Now, with technology being as high-tech as it is, the world is turning into a blur.
The luxuries technology offers are obviously not something to complain about, doing shopping online, not having to stand in a queue for hours at the bank on a Saturday morning and then having the world’s information at your fingertips.
The new generation of children probably don’t even know what a library is, apart from the music library on their iPhone or iPad.
Face-to-face interaction is reducing in the face of online social sites of which there are a surprising number.
Voice messaging and instant texting are overriding all capability of normal conversation.
Have you recently sat in a room full of teenagers?
A teacher probably prays every day for that overpowering silence.
But you hear keypads being assaulted like the apocalypse has dawned and they want to warn all 7 254 568 895 (according to www.worldometer.info) people on this planet in under 30 seconds.
Technology has made us so lazy that most of you reading this did not even bother to read that figure, but just skipped over it!
The number which you most likely skipped is seven-billion, two-hundred-and-fifty-four-million, five-hundred-and-sixty-eight-thousand, eight-hundred-and-ninety-five people.
Some would now have made a little more effort to read that entire figure, others might just have cast it aside again.
Which makes my point that technology is doing everything for us, even thinking.
People don’t even need to be mathematically intelligent any more, as we have little electronic devices that can work out a difficult solution even before you hit the ‘equals’ button.
People are relying more and more on these devices to help them out of a sticky mathematical situation.
Being one of these people as I am mathematically crippled, without my trusty phone and its programmed-in calculator I would be stranded.
In 50 year’s time, writing will be an art-form.
A delicately hand-written page will be worth thousands, just because everything is now converted to technology.
Books will be the rarest and strangest phenomenon to children in 100 years.
Already the process has begun of tech-devices being implemented in schools instead of them having to bring books.
Just buy a tablet.
Simple.
Most of the population will probably be wearing glasses by the time they hit the age of 21.
TVs are getting smarter and more complicated, drawing in an already TV-orientated society to spend even more time watching the rectangular shaped object.
Again, I am one of these TV-driven members of society.
I need to see all my favourite TV series or there will be war.
Technology is also having a major effect on the journalism industry.
Working at a newspaper publication, the realisation of the future of print media in 50 odd year’s time, is scary.
Journalism is changing from newspapers to websites, the reason for this is because the internet is dominating.
If it does not have a website on the internet, it doesn’t exist according to the ‘logic’ of technology.
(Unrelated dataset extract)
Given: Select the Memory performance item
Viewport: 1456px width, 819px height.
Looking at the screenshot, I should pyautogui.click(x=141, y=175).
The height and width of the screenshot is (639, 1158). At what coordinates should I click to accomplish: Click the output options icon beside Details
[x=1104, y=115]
The general view most people have of a journalist is someone with a notepad and pen in hand.
This will also be changing.
As a matter of fact, this is changing in the next couple of weeks.
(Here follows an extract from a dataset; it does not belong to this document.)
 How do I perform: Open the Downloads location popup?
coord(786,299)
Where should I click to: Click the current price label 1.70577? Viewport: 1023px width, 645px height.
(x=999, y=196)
Caxton journalists will now be walking around with a tablet in hand instead of the stereotyped notepad.
Everything is turning digital and that, in effect, changes how things have been done for centuries.
Even tabooed sites not meant for children’s eyes, are accessible with a few clicks of a button.
The internet is littered with all sorts of irrelevant things that have no use and would do absolutely nothing for society.
This is also due to the digital era where technology makes anything easier and connecting and putting things on the web becomes a breeze.
Although none of us want technology to be removed and to go back to the ‘dark ages’, very few people realise the impact technology has on everyday life.